Remember those chain letters from the days when people used to stuff folded paper in letters and send it off on a two or three day journey to its recipient? You know, the ones that threatened supernatural consequences if you broke the chain? I got one of those from a friend when I was in middle school, and as my mom wouldn’t let me waste ten stamps to follow the instructions in the letter, I broke the chain. Nothing bad ever happened as a result, so I’m going to tempt fate and do the same thing again.
Sarah Anne Perry of the blog Eat & Climb nominated me for an award that involves answering eleven of her questions, and then coming up with my own questions and choosing three blogs to interview. I’m generally not interested in that kind of thing, so I always ignore or turn down any queries. However, I read the questions she came up with, and I found them intriguing. They made me stop and really think, so while I’m not going to pass the award on, I decided to go ahead and post the Q&A session here.
What keeps you outside?
Discipline. I’m a very lazy person by nature, and I could easily waste an entire weekend online or in front of the television. I occasionally need a day like that, or even a week of being a couch potato after a big trip, but as a lifestyle I know that’s not healthy. That’s why I don’t have internet access or TV service where I live – if it’s not there, I can’t be tempted to waste time on it.

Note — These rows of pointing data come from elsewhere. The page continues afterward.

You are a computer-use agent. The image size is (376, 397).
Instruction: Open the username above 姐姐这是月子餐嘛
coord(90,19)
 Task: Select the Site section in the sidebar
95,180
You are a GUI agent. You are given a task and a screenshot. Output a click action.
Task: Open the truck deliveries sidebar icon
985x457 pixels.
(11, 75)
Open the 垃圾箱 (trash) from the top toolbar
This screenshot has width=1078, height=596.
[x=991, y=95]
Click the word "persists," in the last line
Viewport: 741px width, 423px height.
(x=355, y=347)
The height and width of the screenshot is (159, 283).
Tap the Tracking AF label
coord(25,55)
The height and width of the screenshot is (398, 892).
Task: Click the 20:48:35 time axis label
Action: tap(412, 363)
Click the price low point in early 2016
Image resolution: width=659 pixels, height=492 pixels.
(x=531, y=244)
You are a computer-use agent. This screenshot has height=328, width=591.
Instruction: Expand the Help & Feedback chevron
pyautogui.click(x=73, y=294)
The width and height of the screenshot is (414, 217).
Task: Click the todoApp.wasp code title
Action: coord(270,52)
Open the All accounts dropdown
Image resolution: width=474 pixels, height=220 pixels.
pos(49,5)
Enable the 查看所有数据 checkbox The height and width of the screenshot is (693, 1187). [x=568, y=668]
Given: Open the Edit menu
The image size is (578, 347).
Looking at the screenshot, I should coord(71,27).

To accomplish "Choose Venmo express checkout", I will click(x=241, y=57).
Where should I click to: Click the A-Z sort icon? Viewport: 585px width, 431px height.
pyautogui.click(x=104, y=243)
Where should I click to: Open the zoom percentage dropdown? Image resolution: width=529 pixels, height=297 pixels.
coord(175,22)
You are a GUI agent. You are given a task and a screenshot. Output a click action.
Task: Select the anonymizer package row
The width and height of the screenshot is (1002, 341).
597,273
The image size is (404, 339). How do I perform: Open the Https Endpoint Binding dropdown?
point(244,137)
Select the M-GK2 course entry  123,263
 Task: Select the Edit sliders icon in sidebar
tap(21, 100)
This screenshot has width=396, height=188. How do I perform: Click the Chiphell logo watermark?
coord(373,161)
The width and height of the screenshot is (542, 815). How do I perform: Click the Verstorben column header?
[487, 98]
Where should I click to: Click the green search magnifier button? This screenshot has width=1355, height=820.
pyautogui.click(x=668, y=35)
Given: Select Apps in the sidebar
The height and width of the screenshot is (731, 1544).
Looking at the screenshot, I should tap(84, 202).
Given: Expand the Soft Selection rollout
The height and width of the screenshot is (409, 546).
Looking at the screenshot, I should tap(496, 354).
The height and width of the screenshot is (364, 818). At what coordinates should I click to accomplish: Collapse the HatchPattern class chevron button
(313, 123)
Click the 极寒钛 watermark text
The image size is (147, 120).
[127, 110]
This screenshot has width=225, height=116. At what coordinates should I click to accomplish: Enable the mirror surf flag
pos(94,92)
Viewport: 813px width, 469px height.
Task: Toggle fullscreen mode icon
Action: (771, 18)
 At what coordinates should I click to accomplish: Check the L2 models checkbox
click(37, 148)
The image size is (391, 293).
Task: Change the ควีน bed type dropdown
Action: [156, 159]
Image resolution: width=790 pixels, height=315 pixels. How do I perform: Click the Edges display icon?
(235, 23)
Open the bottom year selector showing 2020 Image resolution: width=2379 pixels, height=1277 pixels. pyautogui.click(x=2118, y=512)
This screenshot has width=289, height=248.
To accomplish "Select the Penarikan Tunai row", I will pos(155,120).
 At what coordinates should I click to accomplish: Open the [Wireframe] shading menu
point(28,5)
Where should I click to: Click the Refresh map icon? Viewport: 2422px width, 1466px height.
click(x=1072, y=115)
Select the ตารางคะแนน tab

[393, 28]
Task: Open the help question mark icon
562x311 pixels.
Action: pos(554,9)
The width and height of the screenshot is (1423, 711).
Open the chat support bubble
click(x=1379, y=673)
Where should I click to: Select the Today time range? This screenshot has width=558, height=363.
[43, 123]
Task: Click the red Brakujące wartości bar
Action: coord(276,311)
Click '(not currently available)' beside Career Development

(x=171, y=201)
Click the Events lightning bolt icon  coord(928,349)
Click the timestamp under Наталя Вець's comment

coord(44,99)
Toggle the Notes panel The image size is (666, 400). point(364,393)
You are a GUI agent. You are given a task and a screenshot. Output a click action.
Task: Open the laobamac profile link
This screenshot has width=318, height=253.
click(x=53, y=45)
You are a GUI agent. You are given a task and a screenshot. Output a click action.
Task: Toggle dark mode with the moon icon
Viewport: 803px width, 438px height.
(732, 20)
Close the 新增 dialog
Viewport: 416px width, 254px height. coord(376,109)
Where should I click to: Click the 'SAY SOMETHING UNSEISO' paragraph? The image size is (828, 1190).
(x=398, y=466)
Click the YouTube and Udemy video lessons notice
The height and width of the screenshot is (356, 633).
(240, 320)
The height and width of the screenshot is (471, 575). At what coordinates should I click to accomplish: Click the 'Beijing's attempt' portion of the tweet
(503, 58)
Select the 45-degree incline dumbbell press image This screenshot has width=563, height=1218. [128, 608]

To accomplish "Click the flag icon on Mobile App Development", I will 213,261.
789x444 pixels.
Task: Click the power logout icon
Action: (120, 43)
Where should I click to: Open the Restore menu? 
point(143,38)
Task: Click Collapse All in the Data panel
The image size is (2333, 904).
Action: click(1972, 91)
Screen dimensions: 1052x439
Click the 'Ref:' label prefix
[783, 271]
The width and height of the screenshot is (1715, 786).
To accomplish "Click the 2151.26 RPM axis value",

What got you outside in the first place?
I grew up outside a tiny town on more than 100 acres of woods and farmland. We didn’t have cable TV or video games, so we five kids were always outside running around (and if we tried to stay inside, our parents would kick us outside so we didn’t tear the house apart). There was nothing to climb except trees, but we all did plenty of that.
What’s the most miserable you’ve ever been on an adventure?
A number of planned and unplanned bivouacs come to mind, although I think there is one clear winner. When I was 19 and living in Bozeman, I hitchhiked up into Hyalite Canyon to spend a couple days soloing some moderate ice routes. That night, the temperature dropped well below zero (almost 35 degrees F below the forecast low), and my paper-thin bivy sack and cheap summer-weight sleeping bag proved to be woefully inadequate. I was shivering uncontrollably by midnight and I didn’t really want to die of hypothermia, so I packed my gear and started walking the 15 miles back to cell phone reception. I warmed up after a few miles, but I was wearing brand new ice climbing boots and they didn’t fit properly. By the time I had good enough cell service to call my sister, my feet were bleeding and I laid down on my pack on the side of the road and waited for her to come rescue me 🙂
Have you learned any “enduring life lessons” outside?
Yeah. I’ve lost several friends and acquaintances in the mountains, and most of them were young. At the risk of sounding like an old man, I’ve learned that it’s better to play it safe and live to climb another day.
Of course, the flip side of that statement is that any time you play in the mountains, you accept that certain objective hazards that can kill you are out of your control. Then it’s a personal decision of whether or not the reward is worth the risk.
Did you play sports as a kid?
Baseball and soccer, although I wasn’t particularly great at either.
Best gear purchase?
Unquestionably my Petzl Nomic ice tools. I’m not sponsored by them in any way, I promise. They just happen to make what I think is the best all-around ice tool on the market. Drytooling, mixed climbing, ice climbing, alpine climbing, my Nomics do it all.
Biggest gear regret?
I decided (in the aftermath of a very messy breakup and while highly intoxicated) that, despite having never run a race, I was going to run an ultramarathon. I signed up for a 50K trail race, bought new running shoes, and ordered a $200 GPS running watch, all while drunk and brimming with naive confidence. I think I used the watch three times before realizing that I am just not a distance runner (and that I in fact HATE running long distances), and now it is gathering dust somewhere on my gear shelf.
That $200 could have been 3.4 new ice screws…
Jetboils: overrated or actual magic?
Actual magic. They have their limitations (mainly cold and wind), but I won’t carry anything else when I’m climbing. After I learned to bring a homemade foil wind shield and keep the fuel canister warm in my sleeping bag at night, I’ve never had a problem with it.
How do you feel about fruit leather?
I don’t know what that is…
What is something that all outdoors-people can be better about?
Rant time. Stop treating the great outdoors like it’s your personal gym. Leave it wild, leave it untouched, leave some sense of adventure for the kids 500 years from now. Stop bolting here there and everywhere just so you can be the first to climb something.
Adventure dogs or adventure babies?
DOGS. One of my life mottoes is “No Babies.” I don’t have a problem with kids – I love my extremely cute eight nieces and nephews – but I do know I couldn’t live my current lifestyle if I were responsible for a helpless, pooping, crying, money-draining Mini-Me. As soon as I settle somewhere in the mountains and I know I’m going to be there for a while, I’m getting a husky.